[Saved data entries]
Segment Open

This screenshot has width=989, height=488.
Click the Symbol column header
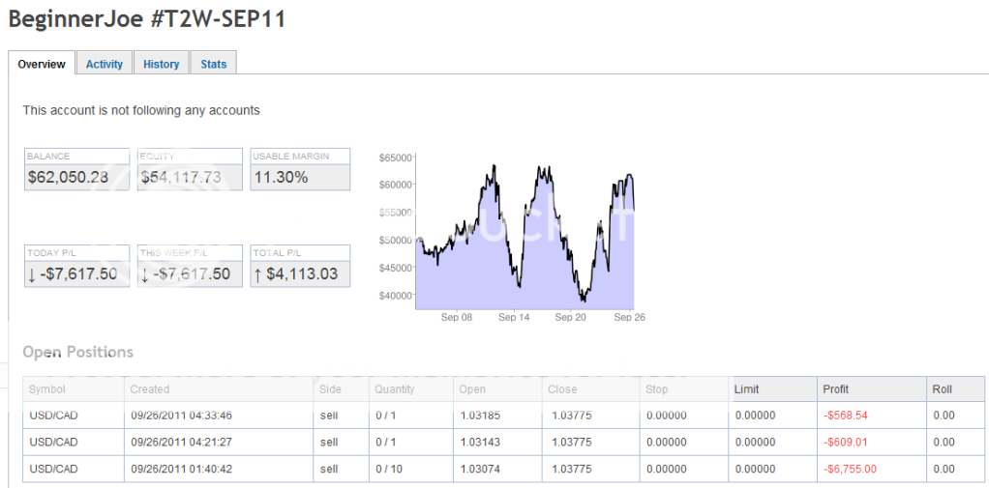47,389
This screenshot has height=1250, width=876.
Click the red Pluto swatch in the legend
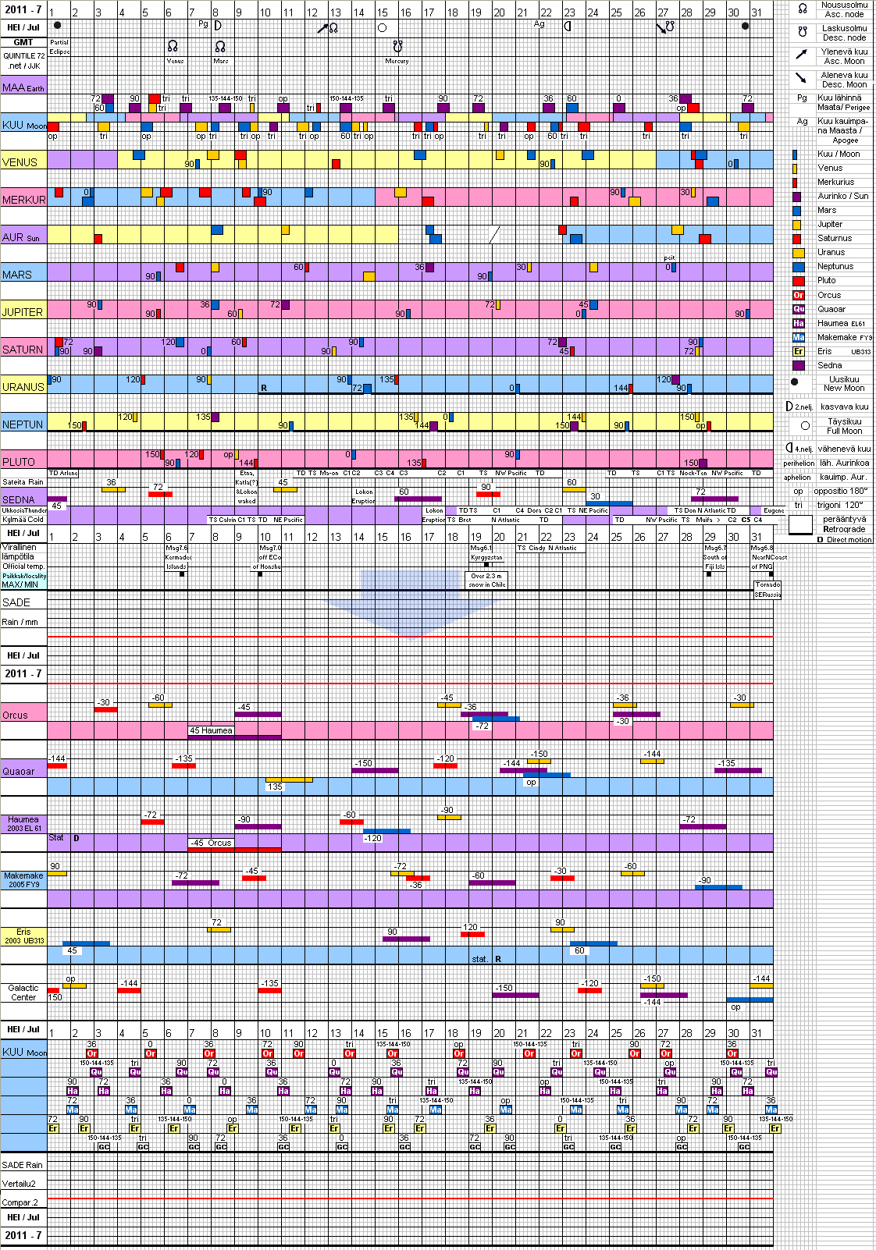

Segment Closed

■ **Work request**
Examine the data above and state how many of its lines contain the word "height", with no further remarks.

■ **Exercise answer**
2